WHAT YOU NEED TO DO: Rewrite the items from the line holding "Describe the element at coordinates (127, 303)" through the end of the items, inclusive, with "dropdown" replaced by "menu" and everything else unchanged. Leave the pictures out.
— START —
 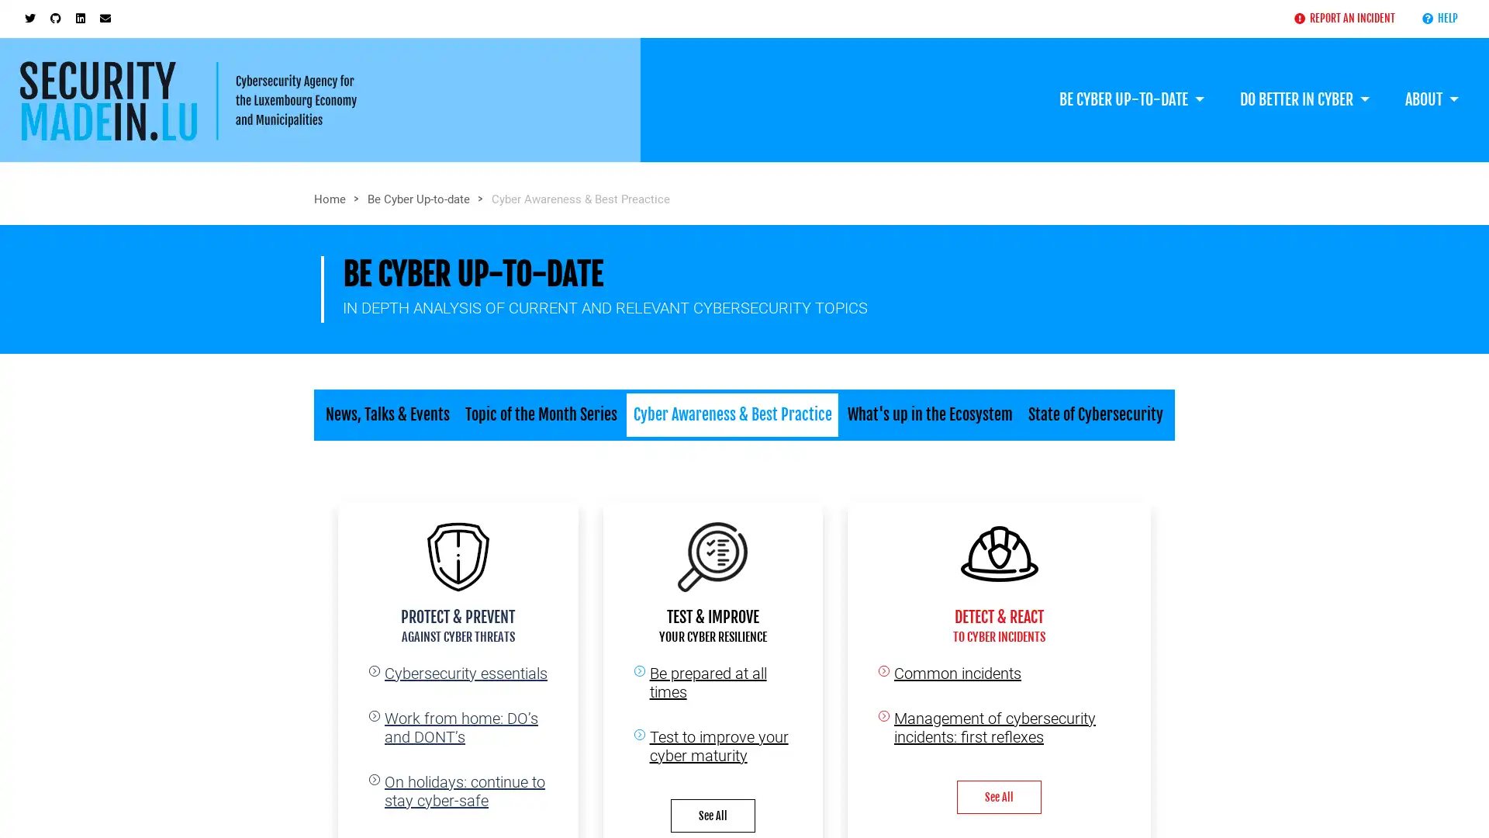 I want to click on BE CYBER UP-TO-DATE, so click(x=1131, y=84).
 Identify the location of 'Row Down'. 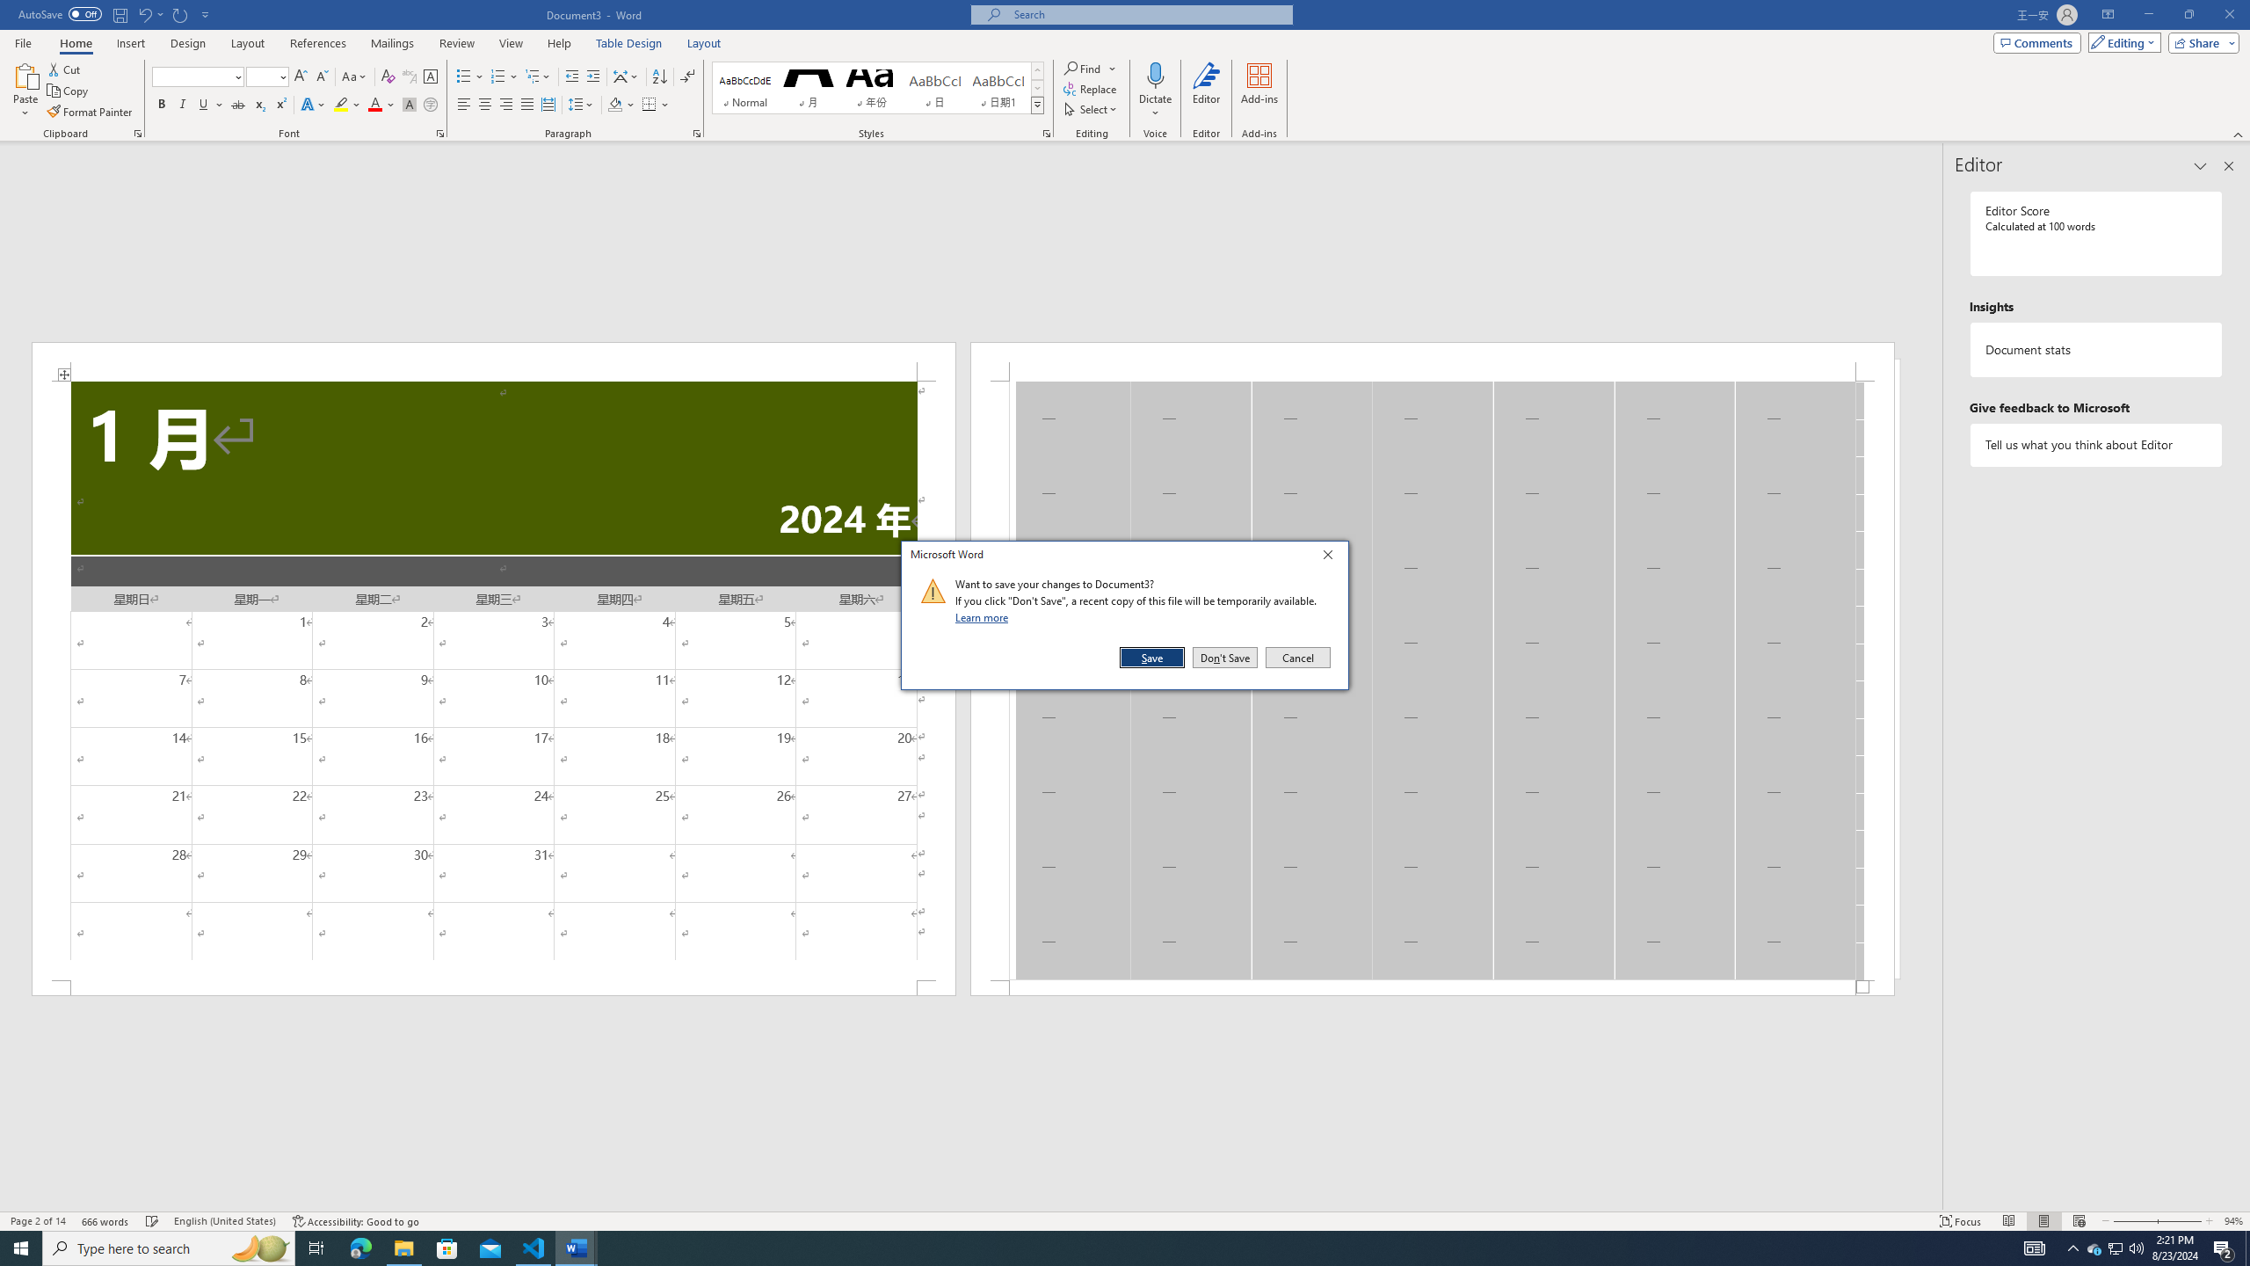
(1036, 87).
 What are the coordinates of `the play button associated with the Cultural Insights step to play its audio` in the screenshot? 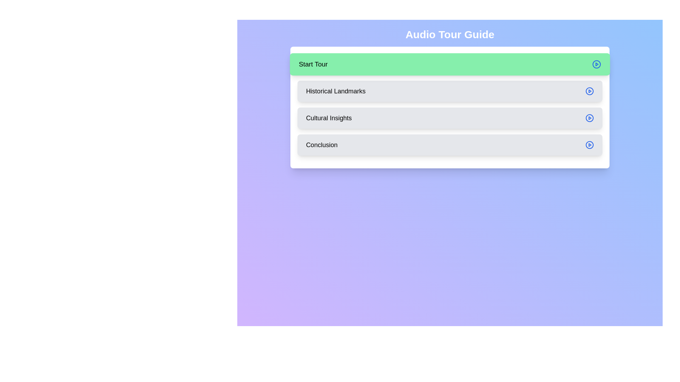 It's located at (589, 118).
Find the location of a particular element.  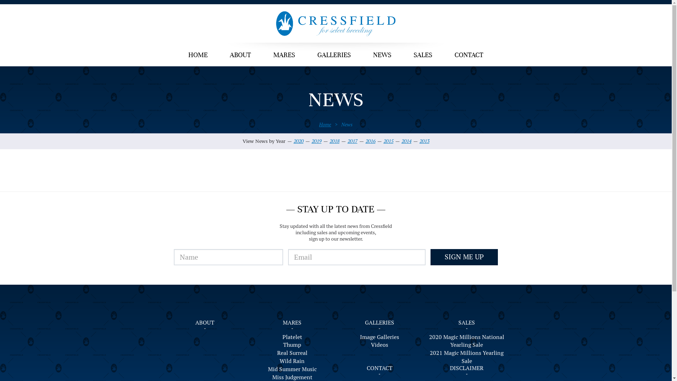

'GALLERIES' is located at coordinates (379, 322).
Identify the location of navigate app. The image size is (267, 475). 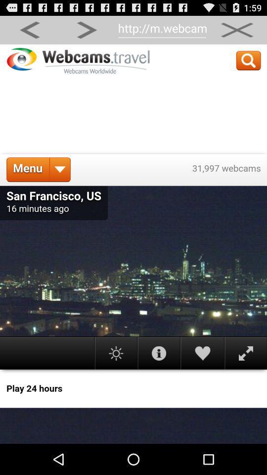
(134, 244).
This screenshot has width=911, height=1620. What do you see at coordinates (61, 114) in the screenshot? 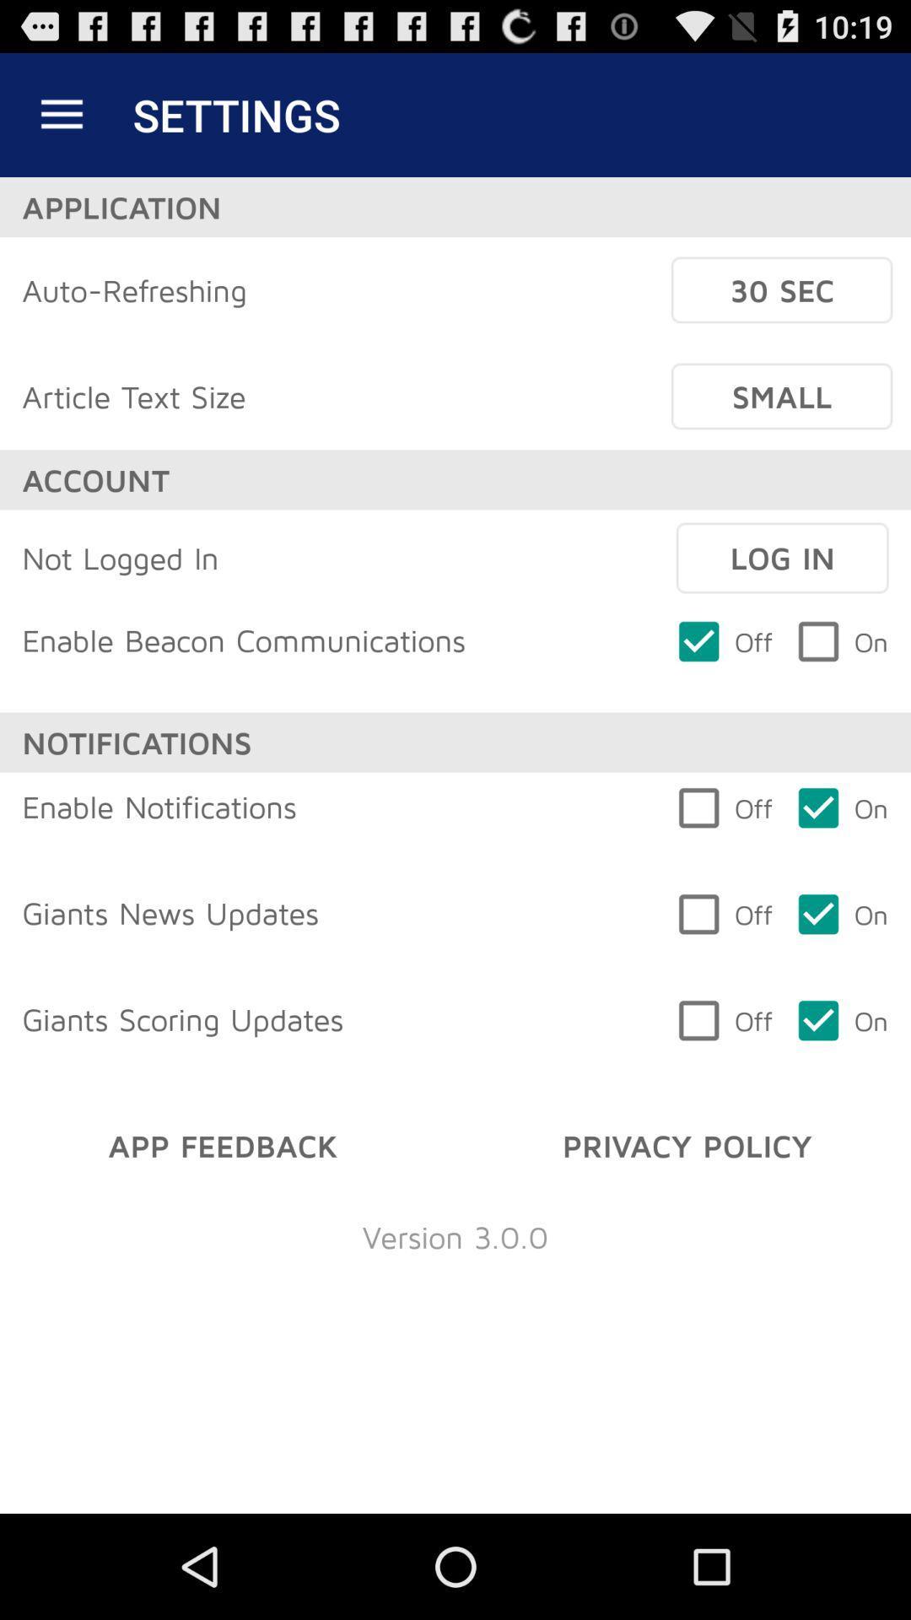
I see `item next to settings icon` at bounding box center [61, 114].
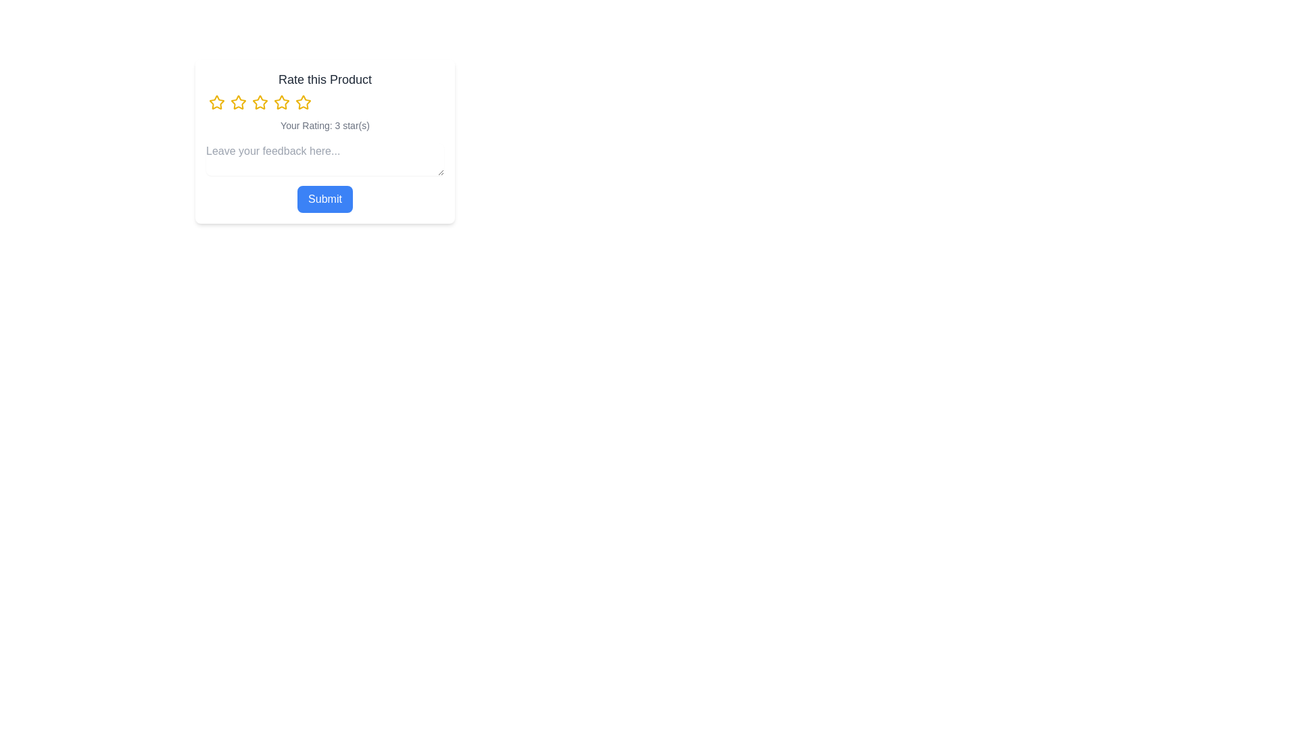  I want to click on the textarea to focus it and prepare it for text input, so click(325, 158).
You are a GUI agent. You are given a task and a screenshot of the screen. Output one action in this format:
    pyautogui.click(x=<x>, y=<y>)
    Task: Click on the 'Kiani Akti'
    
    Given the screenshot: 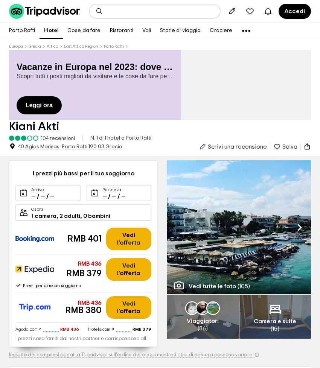 What is the action you would take?
    pyautogui.click(x=34, y=126)
    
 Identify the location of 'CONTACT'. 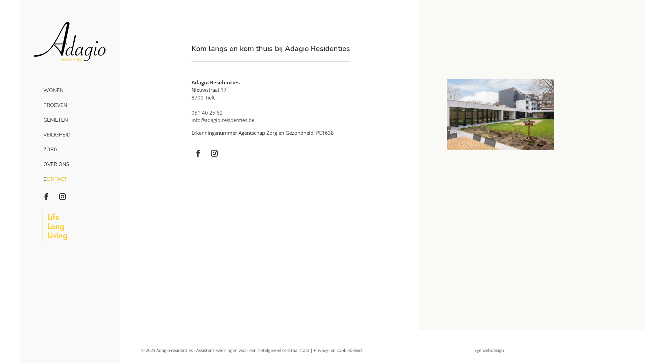
(70, 178).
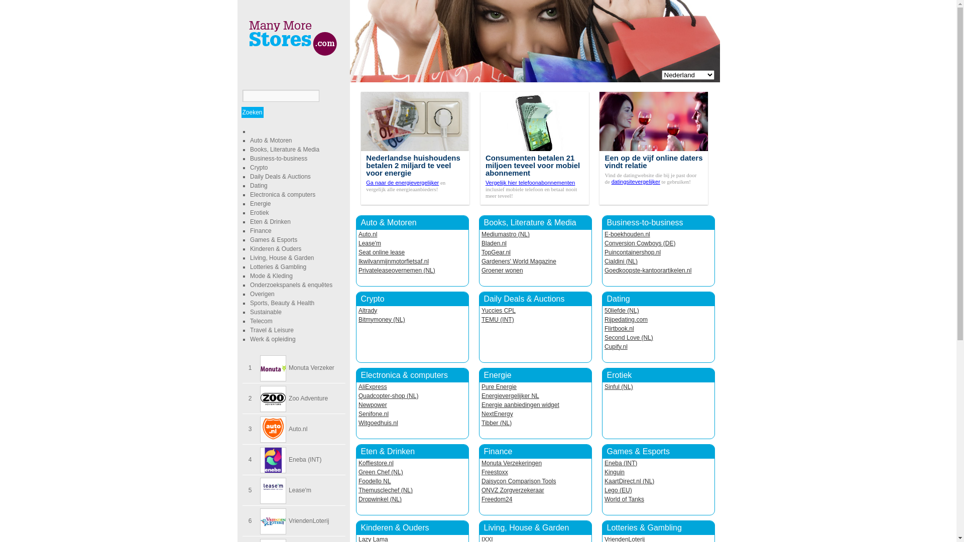  Describe the element at coordinates (359, 481) in the screenshot. I see `'Foodello NL'` at that location.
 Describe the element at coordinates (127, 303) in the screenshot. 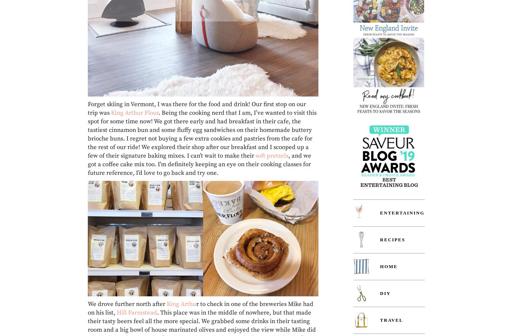

I see `'We drove further north after'` at that location.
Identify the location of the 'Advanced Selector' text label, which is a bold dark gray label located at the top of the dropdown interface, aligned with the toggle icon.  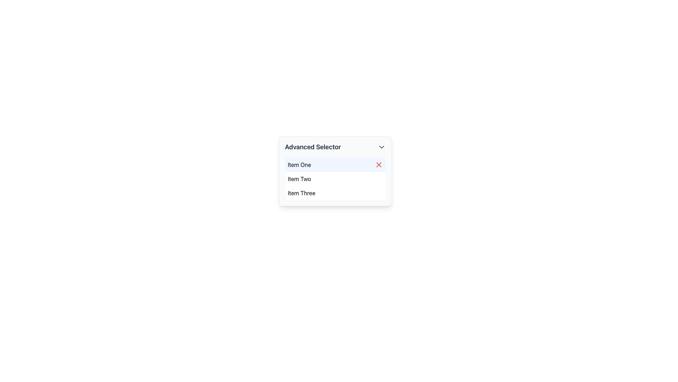
(313, 147).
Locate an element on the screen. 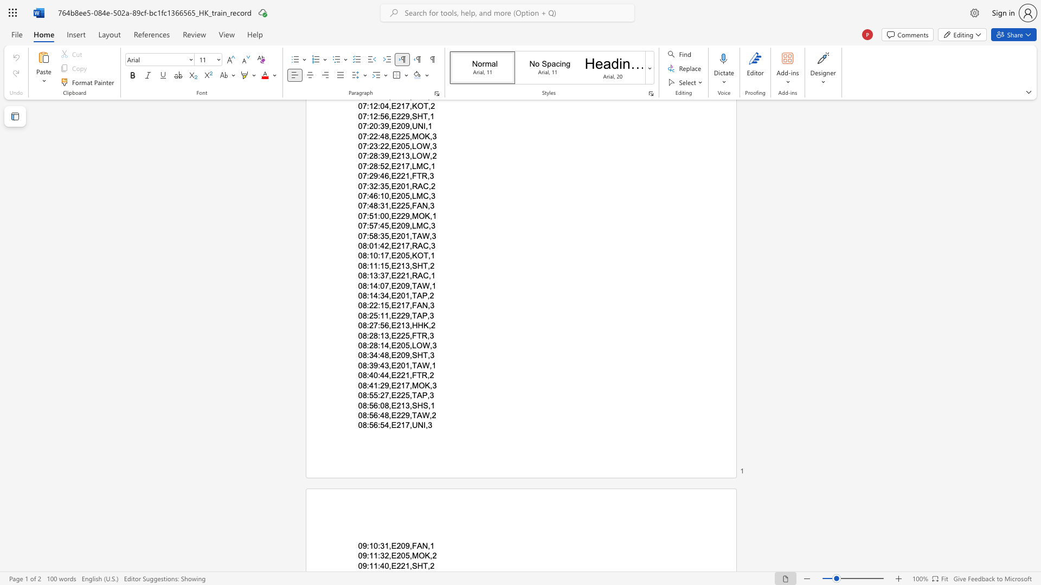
— END —
WRITTEN SOLUTION:
 Describe the element at coordinates (127, 303) in the screenshot. 

I see `'We drove further north after'` at that location.
Identify the location of the 'Advanced Selector' text label, which is a bold dark gray label located at the top of the menu interface, aligned with the toggle icon.  
(313, 147).
Locate an element on the screen. 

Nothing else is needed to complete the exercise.